The latest is The 5AM Club, which sets out in more than 300 pages why it’s a good idea to rise at 5AM, and spend the next hour exercising, meditating or reflecting, and learning in roughly 20-minute units. It’s a formula, he says in the introduction, that is based on a concept that “I’ve been teaching to celebrated entrepreneurs, CEOs of legendary companies, sports superstars, music icons and members of royalty – with extraordinary success – for over twenty years.” That sentence is a clue to Sharma’s style – plenty of hyperbole, flights of fancy and a plot line, if I can call it that, which involves four heavily over-drawn characters: the Spellbinder, the Billionaire, the Artist and the Entrepreneur.

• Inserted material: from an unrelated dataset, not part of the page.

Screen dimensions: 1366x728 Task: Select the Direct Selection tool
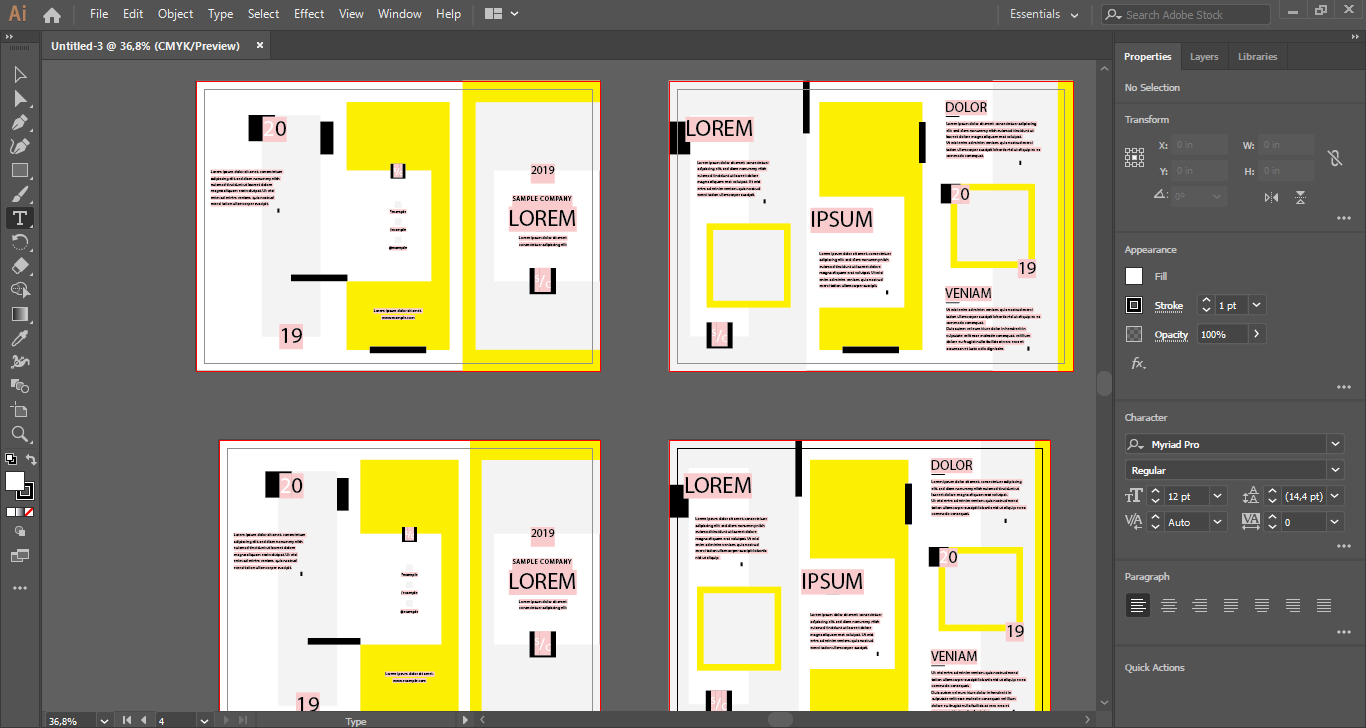19,99
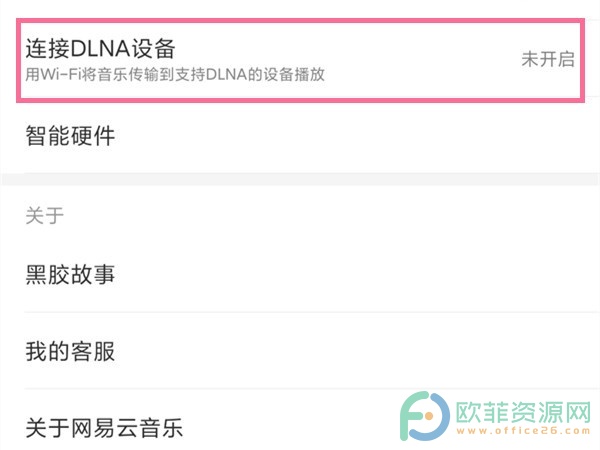
Task: Tap the blank space right of 黑胶故事
Action: (356, 274)
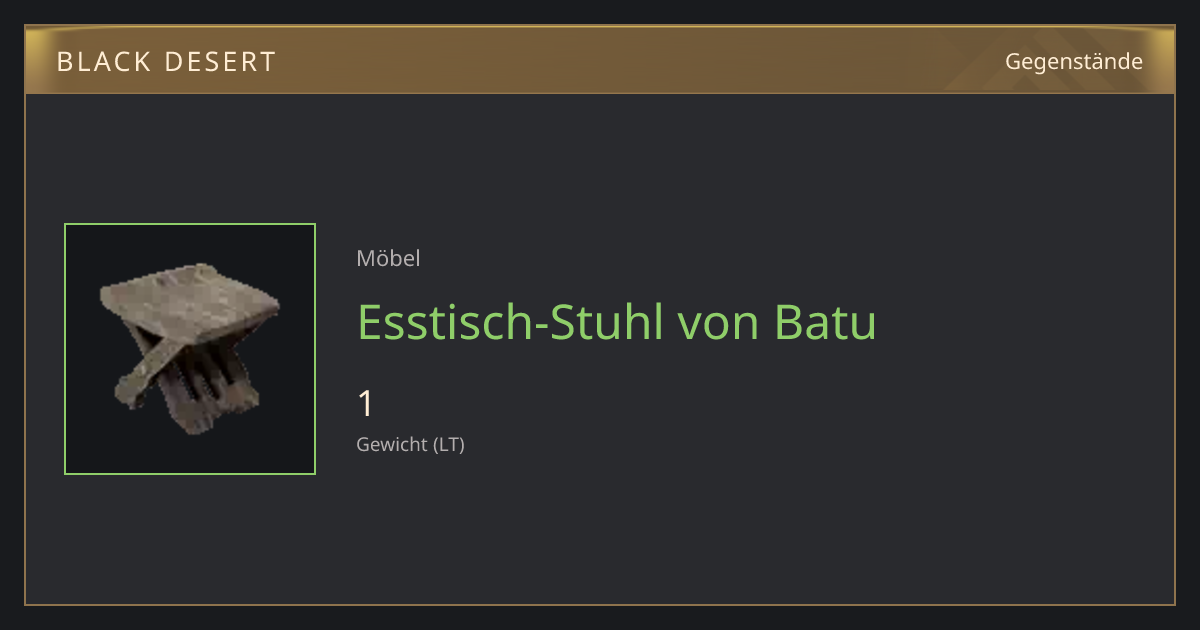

For my taste, stylistically, it’s too close to a bad Mills & Boon bodice-ripper. However, Sharma’s sales figures and the fact that he has been translated into 92 languages indicate that there are a great number of people who would disagree with that opinion. And here’s the thing: behind the heavily ornamented structure of the book lies some very sound advice: get up earlier than your peers – do some hard exercise almost immediately because your brain and body like it. Reflect on your work and life; never stop learning. Great achievement is not easy and requires hard work and dedication. Beware of digital distraction.

These practices may or may not deliver “genius-grade productivity”, as the book’s publicity handout claims and whatever that is. But it’s very hard to fault Robin Sharma’s fundamental message. If you’re already a fan, I’m sure you’ll love The 5AM Club. If not, look behind the hokey style – you might just discover some very good advice indeed.